> **TASK PROMPT**
Go to the line containing "This screenshot has height=879, width=1038." in the records below and print it and every following line exactly, on through the line containing "You are a computer-use", then stop.

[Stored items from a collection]
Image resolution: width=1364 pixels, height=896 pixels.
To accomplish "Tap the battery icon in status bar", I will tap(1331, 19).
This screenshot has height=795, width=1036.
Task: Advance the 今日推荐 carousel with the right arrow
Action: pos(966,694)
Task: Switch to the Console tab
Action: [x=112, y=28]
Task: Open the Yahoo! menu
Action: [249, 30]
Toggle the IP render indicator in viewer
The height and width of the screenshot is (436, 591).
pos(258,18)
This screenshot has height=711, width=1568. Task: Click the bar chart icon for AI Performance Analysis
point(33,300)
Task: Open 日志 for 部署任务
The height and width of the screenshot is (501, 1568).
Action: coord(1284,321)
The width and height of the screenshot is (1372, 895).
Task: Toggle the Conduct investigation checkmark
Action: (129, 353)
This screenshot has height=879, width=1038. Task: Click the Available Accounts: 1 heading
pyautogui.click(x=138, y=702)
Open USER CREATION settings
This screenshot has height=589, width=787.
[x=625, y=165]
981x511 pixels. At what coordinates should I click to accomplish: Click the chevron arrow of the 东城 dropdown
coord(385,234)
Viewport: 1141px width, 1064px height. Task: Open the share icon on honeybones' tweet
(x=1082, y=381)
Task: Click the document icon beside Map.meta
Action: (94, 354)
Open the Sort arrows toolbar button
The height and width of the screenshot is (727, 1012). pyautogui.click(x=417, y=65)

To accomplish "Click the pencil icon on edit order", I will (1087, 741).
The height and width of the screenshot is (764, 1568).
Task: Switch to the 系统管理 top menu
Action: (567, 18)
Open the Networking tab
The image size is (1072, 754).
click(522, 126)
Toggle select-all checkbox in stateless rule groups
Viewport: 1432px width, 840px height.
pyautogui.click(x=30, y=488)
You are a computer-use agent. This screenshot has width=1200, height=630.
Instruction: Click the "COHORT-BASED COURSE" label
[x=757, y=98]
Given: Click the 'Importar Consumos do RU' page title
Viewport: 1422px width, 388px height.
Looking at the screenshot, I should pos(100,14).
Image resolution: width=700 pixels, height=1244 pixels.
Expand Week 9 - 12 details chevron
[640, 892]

> **REPLY TO THE EXERCISE**
This screenshot has height=879, width=1038. Task: Click the Available Accounts: 1 heading
pyautogui.click(x=138, y=702)
Open USER CREATION settings
This screenshot has height=589, width=787.
[x=625, y=165]
981x511 pixels. At what coordinates should I click to accomplish: Click the chevron arrow of the 东城 dropdown
coord(385,234)
Viewport: 1141px width, 1064px height. Task: Open the share icon on honeybones' tweet
(x=1082, y=381)
Task: Click the document icon beside Map.meta
Action: (94, 354)
Open the Sort arrows toolbar button
The height and width of the screenshot is (727, 1012). pyautogui.click(x=417, y=65)

To accomplish "Click the pencil icon on edit order", I will (1087, 741).
The height and width of the screenshot is (764, 1568).
Task: Switch to the 系统管理 top menu
Action: (567, 18)
Open the Networking tab
The image size is (1072, 754).
click(522, 126)
Toggle select-all checkbox in stateless rule groups
Viewport: 1432px width, 840px height.
pyautogui.click(x=30, y=488)
You are a computer-use agent. This screenshot has width=1200, height=630.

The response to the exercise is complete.